● **INSTRUCTIONS FOR THE TASK**: Return word for word every line of the material below, from the line containing "read more (139, 1169)" down to the line containing "Přihlášení (420, 2142)", including both of those lines.

* * * * * * *

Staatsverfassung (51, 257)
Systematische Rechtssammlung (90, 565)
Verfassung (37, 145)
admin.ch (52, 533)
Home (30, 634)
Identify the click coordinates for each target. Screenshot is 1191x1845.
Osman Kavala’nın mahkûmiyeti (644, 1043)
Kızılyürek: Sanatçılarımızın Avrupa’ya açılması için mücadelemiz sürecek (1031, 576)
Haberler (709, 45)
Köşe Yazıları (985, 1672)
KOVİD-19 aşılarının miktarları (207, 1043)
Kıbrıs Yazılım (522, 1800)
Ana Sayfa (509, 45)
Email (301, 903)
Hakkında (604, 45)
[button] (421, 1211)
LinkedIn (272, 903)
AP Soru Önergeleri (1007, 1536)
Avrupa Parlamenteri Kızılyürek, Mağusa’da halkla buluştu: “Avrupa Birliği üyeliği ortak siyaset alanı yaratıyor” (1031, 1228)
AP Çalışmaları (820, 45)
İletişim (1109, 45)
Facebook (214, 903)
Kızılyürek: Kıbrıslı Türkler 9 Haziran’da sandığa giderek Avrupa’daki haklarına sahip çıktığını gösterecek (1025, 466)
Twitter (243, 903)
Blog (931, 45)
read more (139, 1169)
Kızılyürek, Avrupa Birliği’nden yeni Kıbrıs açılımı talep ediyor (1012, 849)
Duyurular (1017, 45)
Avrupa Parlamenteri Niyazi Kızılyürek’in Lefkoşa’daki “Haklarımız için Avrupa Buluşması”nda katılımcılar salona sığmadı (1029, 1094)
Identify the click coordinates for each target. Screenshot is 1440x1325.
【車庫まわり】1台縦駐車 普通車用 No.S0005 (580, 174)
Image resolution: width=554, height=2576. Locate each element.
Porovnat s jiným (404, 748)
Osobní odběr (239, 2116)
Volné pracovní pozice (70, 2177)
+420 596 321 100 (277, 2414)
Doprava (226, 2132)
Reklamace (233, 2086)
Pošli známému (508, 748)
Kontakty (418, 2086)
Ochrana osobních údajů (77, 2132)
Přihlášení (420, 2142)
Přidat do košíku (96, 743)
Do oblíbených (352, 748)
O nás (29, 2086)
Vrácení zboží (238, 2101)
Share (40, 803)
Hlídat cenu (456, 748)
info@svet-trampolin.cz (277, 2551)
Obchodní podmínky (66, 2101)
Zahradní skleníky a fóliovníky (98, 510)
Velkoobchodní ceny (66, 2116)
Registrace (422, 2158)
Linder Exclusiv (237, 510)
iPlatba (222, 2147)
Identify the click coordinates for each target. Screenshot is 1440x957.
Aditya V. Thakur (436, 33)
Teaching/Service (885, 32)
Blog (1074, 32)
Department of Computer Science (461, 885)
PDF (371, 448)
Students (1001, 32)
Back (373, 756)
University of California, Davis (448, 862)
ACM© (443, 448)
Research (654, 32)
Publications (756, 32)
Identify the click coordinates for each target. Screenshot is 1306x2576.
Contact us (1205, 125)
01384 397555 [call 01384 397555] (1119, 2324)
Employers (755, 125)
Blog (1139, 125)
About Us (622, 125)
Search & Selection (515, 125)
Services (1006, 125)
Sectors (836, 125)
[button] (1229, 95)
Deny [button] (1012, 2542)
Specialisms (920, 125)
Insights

* * * * * * *

● **PROBLEM SOLUTION**:
read more (139, 1169)
Kızılyürek, Avrupa Birliği’nden yeni Kıbrıs açılımı talep ediyor (1012, 849)
Duyurular (1017, 45)
Avrupa Parlamenteri Niyazi Kızılyürek’in Lefkoşa’daki “Haklarımız için Avrupa Buluşması”nda katılımcılar salona sığmadı (1029, 1094)
Identify the click coordinates for each target. Screenshot is 1440x1325.
【車庫まわり】1台縦駐車 普通車用 No.S0005 (580, 174)
Image resolution: width=554, height=2576. Locate each element.
Porovnat s jiným (404, 748)
Osobní odběr (239, 2116)
Volné pracovní pozice (70, 2177)
+420 596 321 100 (277, 2414)
Doprava (226, 2132)
Reklamace (233, 2086)
Pošli známému (508, 748)
Kontakty (418, 2086)
Ochrana osobních údajů (77, 2132)
Přihlášení (420, 2142)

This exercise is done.